Experience can be a good teacher. It certainly helps with desensitization from things we fear in childhood! I can sit still now and go to my happy little zen place when the average needle comes out. Have been able to pretty much since the college lost my shot records. Twice. And I had to go back into the clinic and redo the required vaccinations.

But it took me years to learn to cope with getting blood drawn. I’ve learned, over my lifetime, how to meditate and relax. Breath meditation works particularly well for me. For injections and stitches, the nurses and doctors want you to be relaxed. It hurts less, they can work faster. I concentrate on my breathing and ignore what they’re doing. This causes my muscles to relax. Things do hurt less. I feel like I’ve sort of stepped aside. It’s nice. Relaxing.

I can’t do that with blood draws though. I have to tighten my fist to get a vein to show up. Sometimes I have to open and close my fist, or hold a glove filled with hot water inside my elbow. The phlebotomist ties a tight rubber band around my upper arm while all this is happening. It doesn’t hurt but it distracts as much as the rest. So I find things to stare at or count numbers in my head or I chat with the “bloodsucker”. By now I know most of them pretty well.

Two or three years ago I finally convinced myself that if I could watch a cut bleed and bandage it with no problem I could watch the blood fill the vials.

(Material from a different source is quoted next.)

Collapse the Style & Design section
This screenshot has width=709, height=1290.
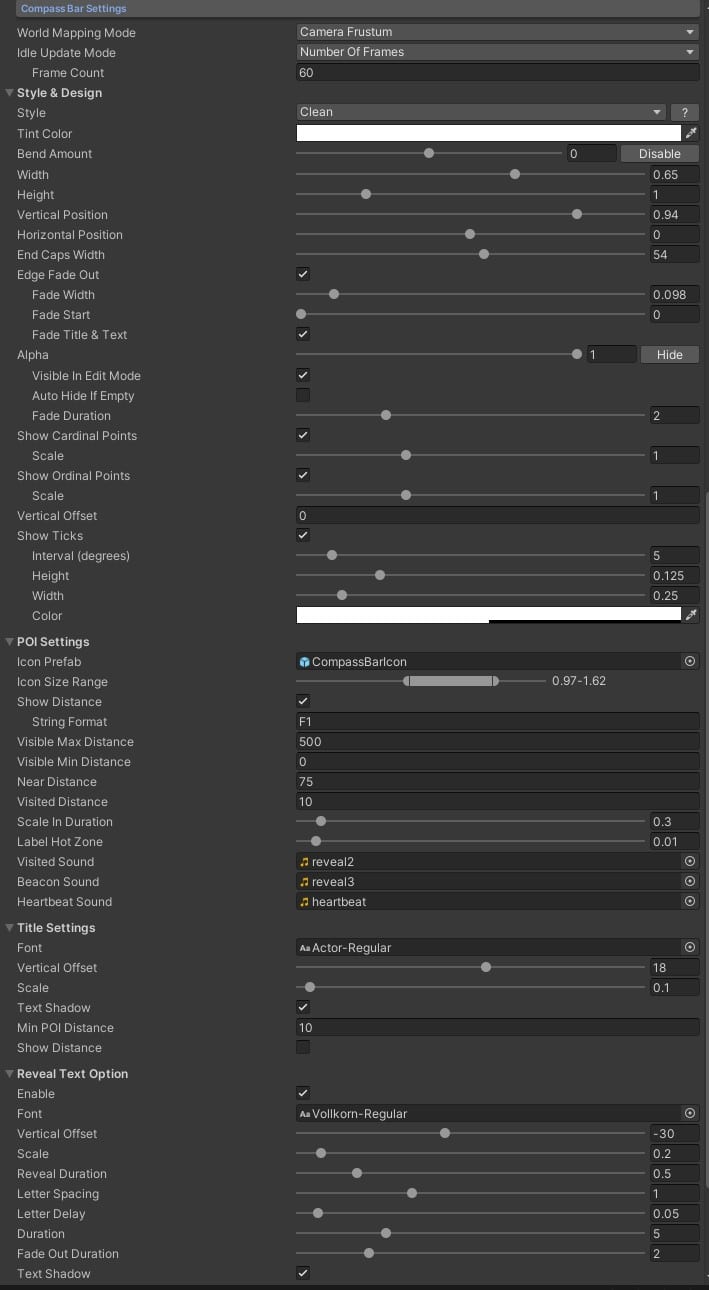coord(9,93)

Now I know why the needle tugs and pulls and sometimes hurts more while they’re switching stuff around. It’s kind of interesting to watch each small tube fill up. The time passes faster too because I’m no longer worrying, anxious and afraid.

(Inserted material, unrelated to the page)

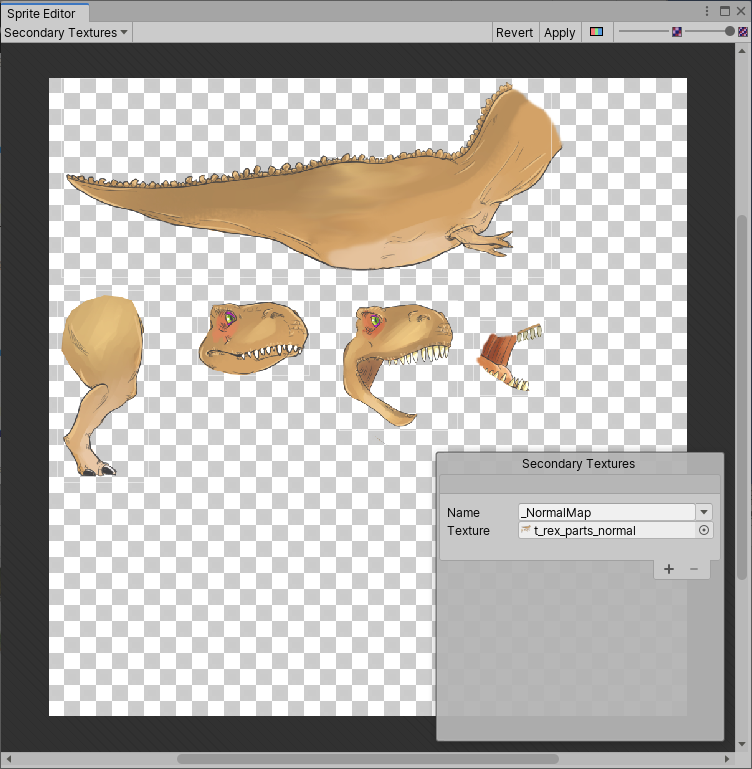This screenshot has height=769, width=752.
Task: Add a new secondary texture entry
Action: (x=669, y=569)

Sitting around waiting to do lab tests yet again is certainly not how I envisioned my life three decades ago. I figured when I left for college everything would be amazing and great and… in many ways it was. It didn’t occur to me back then that I’d keep getting sicker and I’d have to do the labs more often. Or that I’d end up disabled in medical retirement from a career I loved.

Yet I have to count my blessings. I get many good hours every day that are put to various purposes. And, if I’m careful and don’t overdo it, I can still get out and about seeing others and doing some of the things I enjoy.

Today, after I finished at the doctor’s office, I ran some errands. One store had some stunning lilies on sale – my youngest daughter’s favorite. Since I’d been ruminating about her earlier, on a whim, I brought them home. I cleaned all the weeds out of an old wooden tub and planted them in the sunshine. Now I have a lovely spot of beauty just off my back deck that came about because I was thinking about needle phobias and it reminded me of my youngest. That’s a pretty good day.